Underwater Robotics: Diver following for intervention, monitoring, and search-and-rescue.
Aerial Robotics: UAVs in sports filming, surveillance, or disaster response.
Convoying/Multi-agent: Multi-robot systems for group or team following, with applications in industrial or exploratory contexts.

Modern RPF systems increasingly demand flexibility across these domains, necessitating modular architectures and adaptable sensor fusion pipelines.

6. Open Problems and Research Frontiers

Several unresolved research challenges remain (Islam et al., 2018):

Multi-person/Team RPF: Robust systems for simultaneous group following, requiring advances in multi-target perception, large-scale data association, and coordinated motion planning.
Convoying/Coordination: Coherent behavior in multi-robot leader–follower configurations, especially under dynamic and adversarial conditions.
Following Position and Intent Prediction: Algorithms that dynamically select following/leading positions (useful e.g., in filming or assistive scenarios) necessitate predictive models of human motion.
Learning From Demonstration and Few-Shot Learning: Transitioning from end-to-end or imitation learning approaches to effective, data-efficient systems is required.
Rich Human–Robot Communication: Progress toward flexible, context-aware communication interfaces using a broader array of cues (gaze, gesture, proxemics) is ongoing.
Social and Spatial Awareness: Incorporating accurate models of social norms, personal space, and cultural behaviors into navigation modules.
Long-term Adaptation: Systems capable of persistent, longitudinal adaptation to user habits are needed, particularly for assistive and healthcare robots.
Computing Constraints and Edge Deployment: Enabling real-time, deep learning-based approaches on battery- and resource-constrained mobile robots remains a limiting factor.
Privacy and Safety Concerns: With robots operating in public spaces and private domains, addressing privacy and safety via both technical and regulatory means is increasingly vital.
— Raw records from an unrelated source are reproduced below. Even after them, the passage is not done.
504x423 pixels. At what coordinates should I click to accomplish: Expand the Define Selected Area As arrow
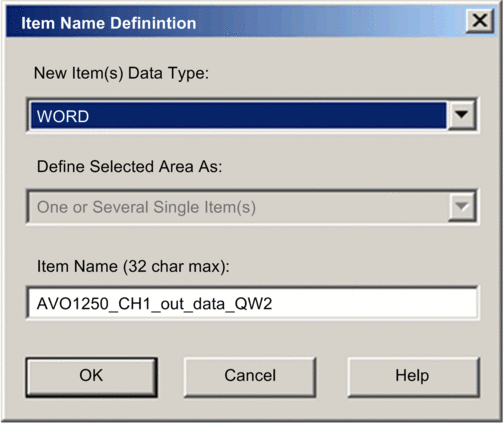coord(462,207)
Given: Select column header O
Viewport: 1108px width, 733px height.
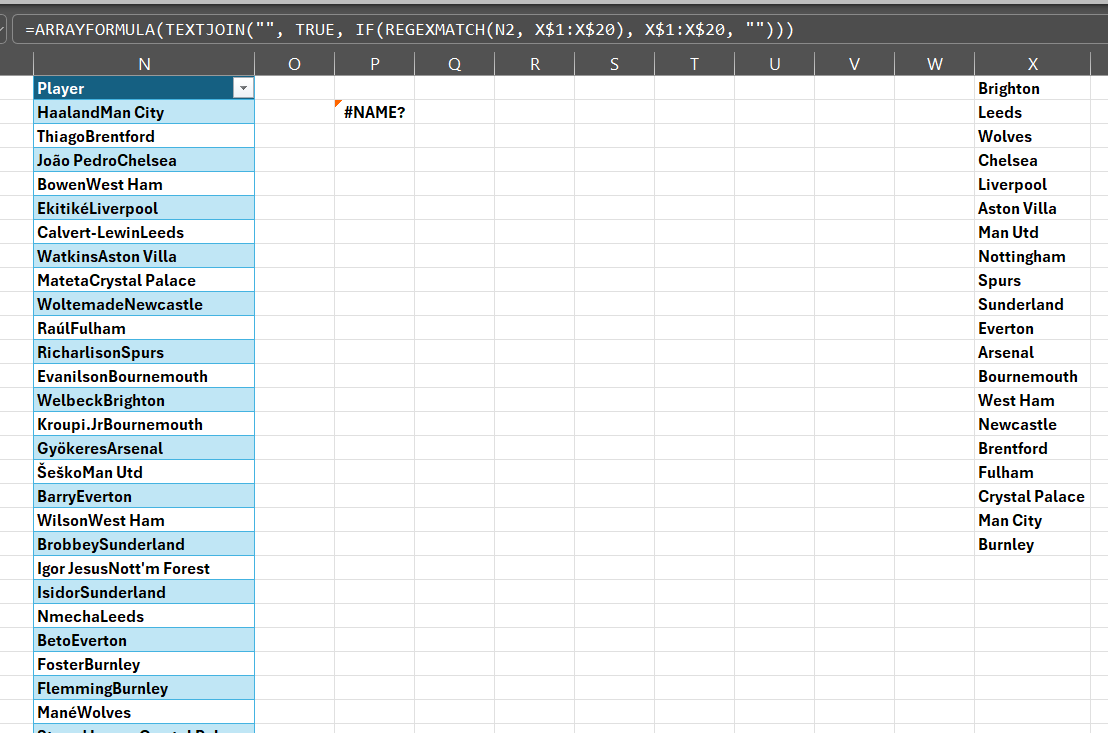Looking at the screenshot, I should (x=294, y=62).
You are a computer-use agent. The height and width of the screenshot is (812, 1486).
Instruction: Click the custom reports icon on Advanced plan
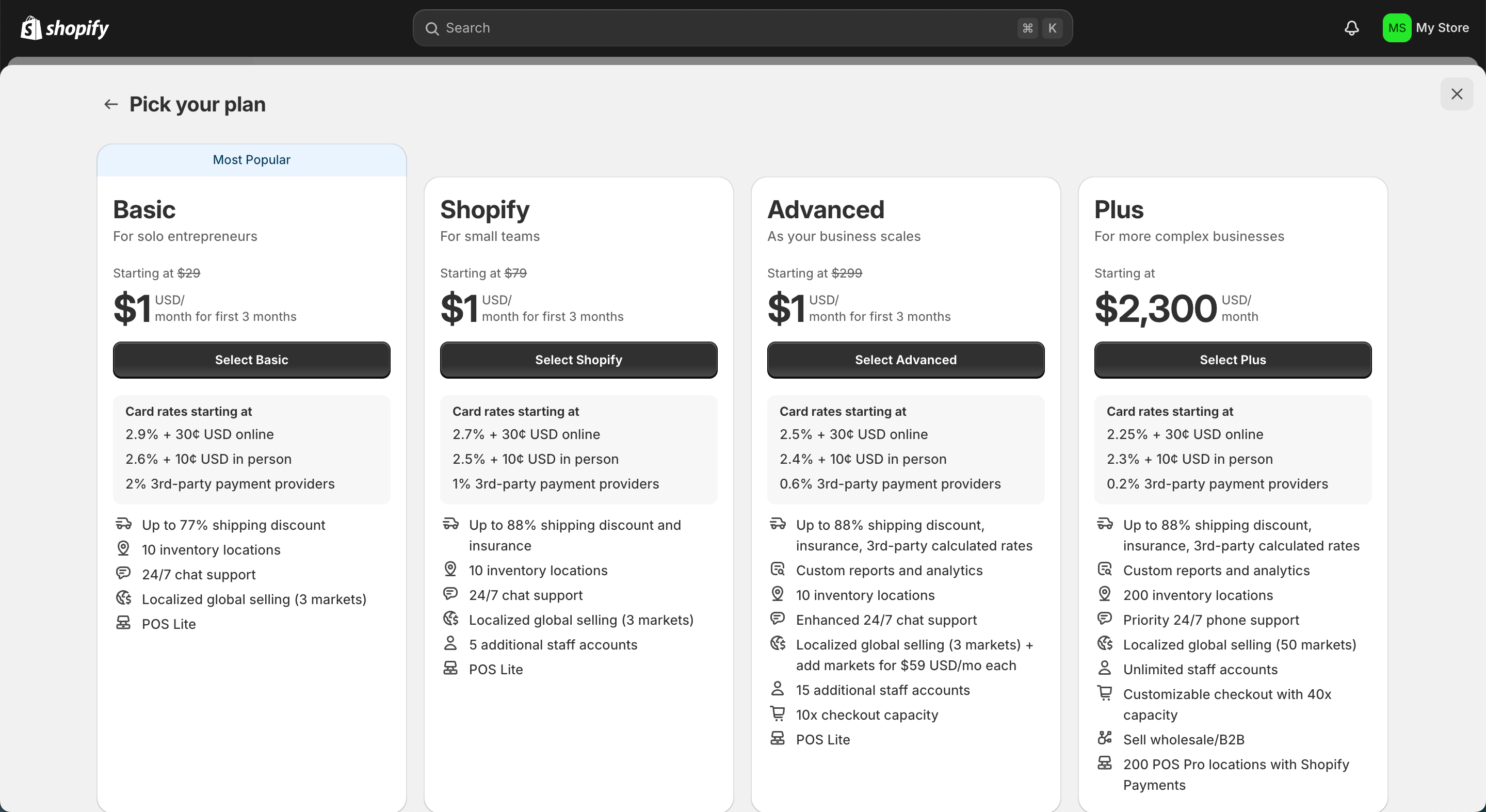click(778, 570)
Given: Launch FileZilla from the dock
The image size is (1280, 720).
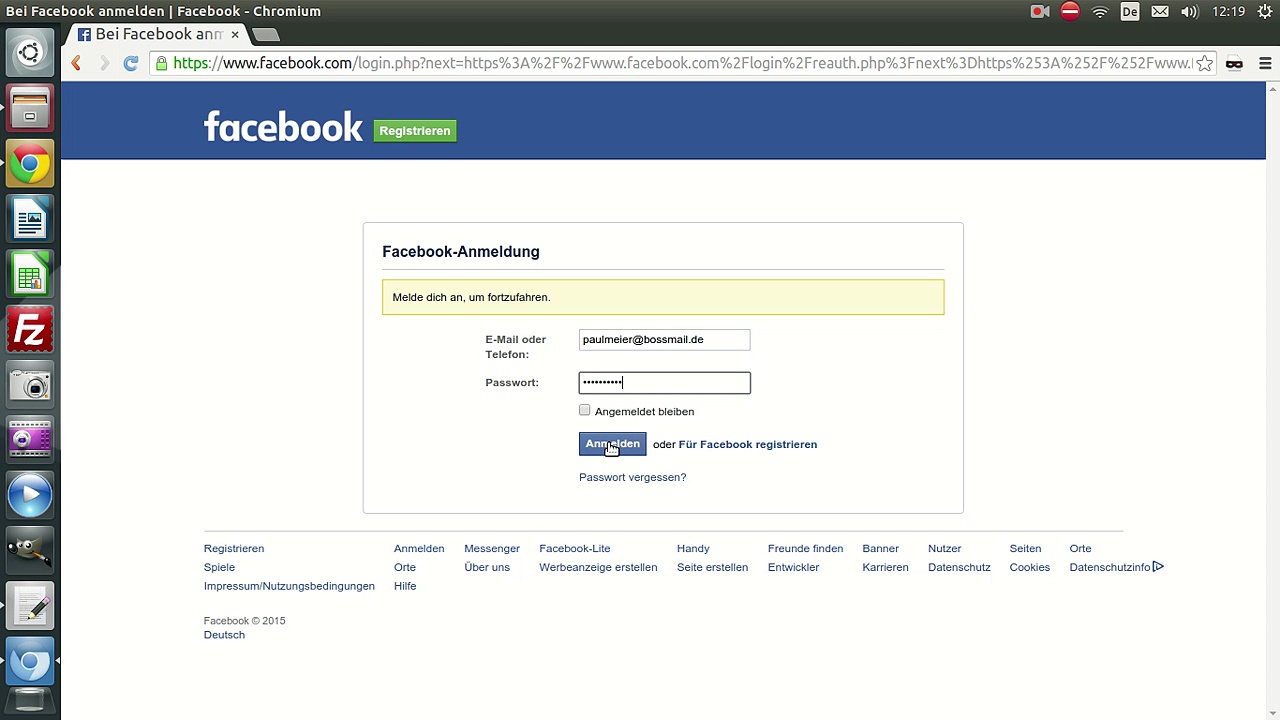Looking at the screenshot, I should click(x=30, y=330).
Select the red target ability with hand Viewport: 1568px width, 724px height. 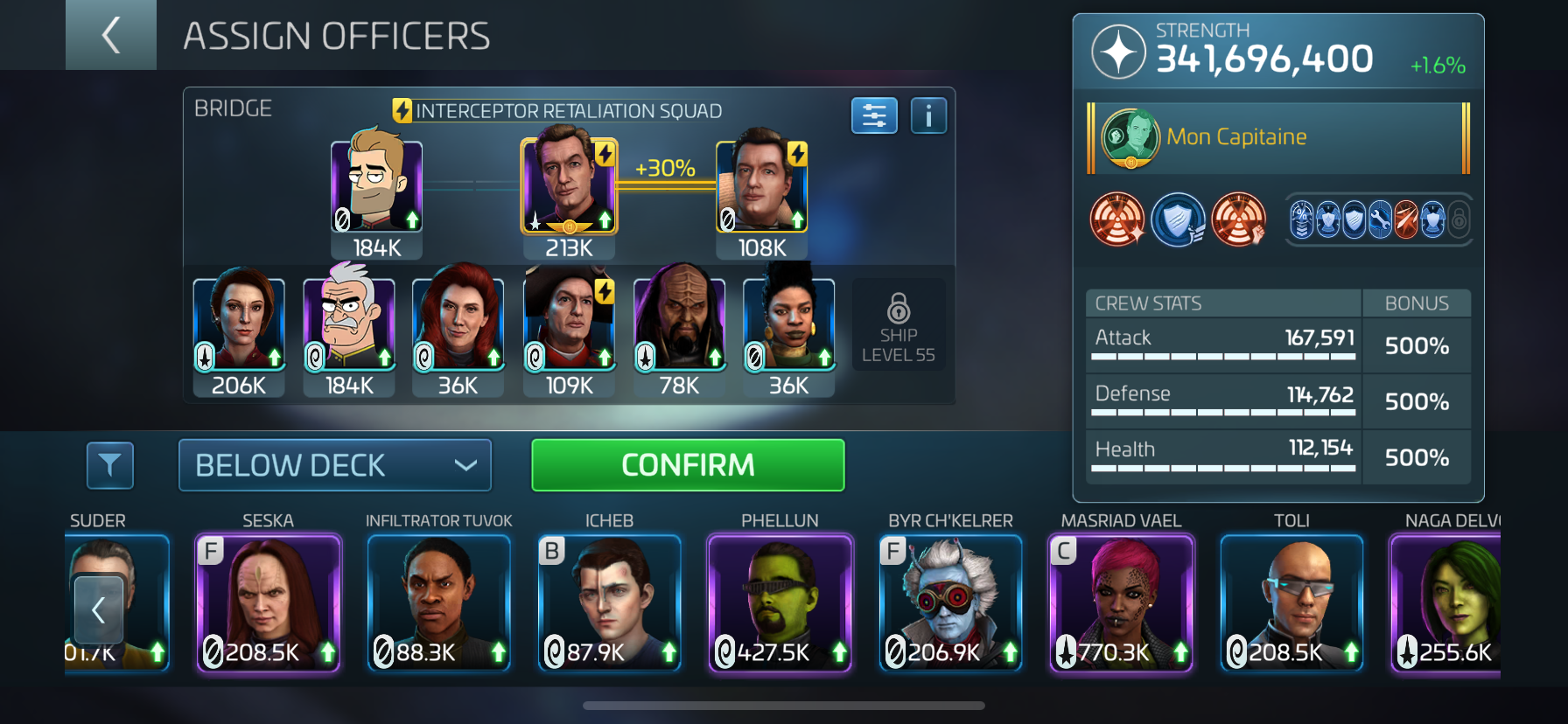pos(1239,219)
7. Synthesis and Prospective Directions

The field of Robot Person Following has matured significantly, with a spectrum of methods now supporting robust perception, planning, and interaction in a wide variety of static and dynamic settings. Nevertheless, scalable deployment requires ongoing progress in robust occlusion/re-identification handling, adaptive social behavior, long-term autonomy, and efficiency on embedded platforms. Integration of hybrid planning (model-based with learned components), context-sensitive interaction, and modular software architectures is anticipated to accelerate real-world adoption. Continued empirically grounded user studies, especially with sensitive populations (e.g., older adults) and in diverse operational contexts, will drive advances in both the effectiveness and acceptance of RPF systems.